Desde el próximo jueves, las fotos estarán dispuestas en el primer piso de la Alianza Francesa. En una sola pared de 8 metros de largo, habrá 54 fotos, montadas como un mosaico. Fotos cuadradas, en papel fotográfico; y también apaisadas, digitales. El resto quedará vacío, blanco. Con excepción de una única foto ampliada de un metro por un metro: un sillón abandonado, haciendo penitencia en un rincón, como expiando alguna lejana culpa. Y tal vez también un video con un recorrido por la casa desierta, que casi parece una película de terror.

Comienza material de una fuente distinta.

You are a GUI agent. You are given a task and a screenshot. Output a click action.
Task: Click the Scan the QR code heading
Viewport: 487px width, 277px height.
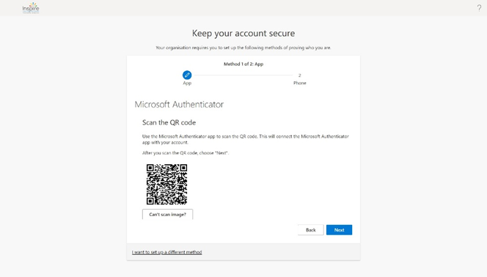(x=169, y=122)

Hay algo infinitamente inquietante en el conjunto, un misterio que no alcanza a develarse. Será porque las fotos nunca muestran la totalidad de la casa, que permanece como un territorio abstracto imposible de alcanzar. Algunas espían detalles minúsculos: la boca de un gárgola que se abre a modo de cerradura, el ojo brillante de un pez vibrando sobre un plato, las patas de un pesadísimo “trinchante” marcando una cerámica fría (“un mueble enorme, así lo llamaban mis tías”). Otras, tal vez las más inquietantes, muestran cómo el espacio progresivamente se vacía: horizontes de zócalos, agujeros en las paredes, marcas del tiempo.

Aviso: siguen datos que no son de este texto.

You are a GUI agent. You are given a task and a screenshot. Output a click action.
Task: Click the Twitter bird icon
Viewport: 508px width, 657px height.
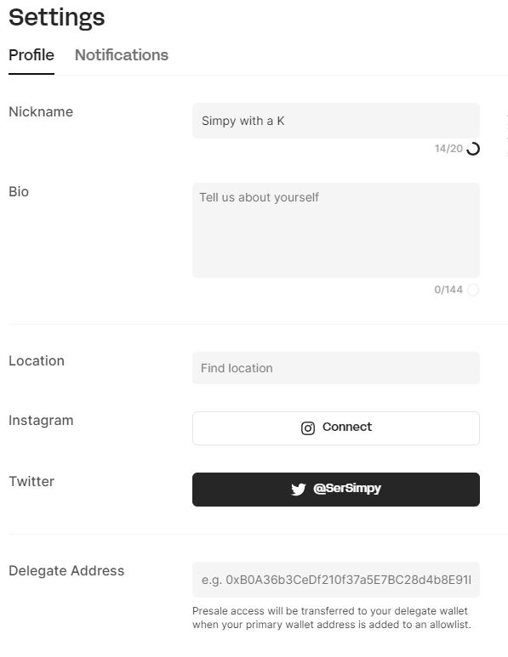coord(299,489)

Quieta tiene un efecto irreal, casi animista. Como si esa casa, por completo vacía de gente, estuviera habitada por ruidosas e inquietantes ausencias. Como si esa multitud viviente de objetos, extrañamente fantasmales, fueran sus únicos habitantes posibles; los testigos mudos de una historia indecible destinada a borrarse.
Acaso haya una conexión íntima entre esas fotos y la historia de Guadalupe. “Mi papá es desaparecido y me doy cuenta de que siempre termino trabajando algo de todo eso. No como un gran tema sino como un detalle; un movimiento, siempre desplazado, de lo que se va”, dice.

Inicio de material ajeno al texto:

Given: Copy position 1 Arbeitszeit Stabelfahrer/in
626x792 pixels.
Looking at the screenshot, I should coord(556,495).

Guadalupe tiene 31 años, estudió Artes en la UBA, trabajó como editora de la revista Llegás y diseña tapas de discos indie. Con delicadeza, su trabajo siempre merodeó el tema de la familia. Adora los álbumes de fotos y fotografiar las mesas familiares después de las grandes comilonas, atesora decenas de “Feliz cumpleaños” filmados y hasta produjo tortas-foto con imágenes del homenajeado. Ahora trabaja en Pozo de aire, un libro que reúne recuerdos, vacaciones y pequeños poemas, y que nació de la única foto que tiene con su papá en un lago del Sur.
Quieta forma parte de un proceso que se enlaza con un todo grande y prometedor. Que por un momento casi sucumbe. “Desaparecieron todos los negativos en una mudanza. Fue como si el trabajo se hubiera ‘autoperdido’”, cuenta con una sonrisa. Algo de esa sensación quedó atrapado en las fotos. Que parecieran querer retener todos los recuerdos atesorados en la casa, por un último instante, el más bello, antes de borrarse por completo.
Quieta, de Guadalupe Gaona, inaugura el jueves 8 de marzo a las 19 y se podrá visitar hasta el 29 de marzo en la Alianza Francesa, Córdoba 946. Entrada libre.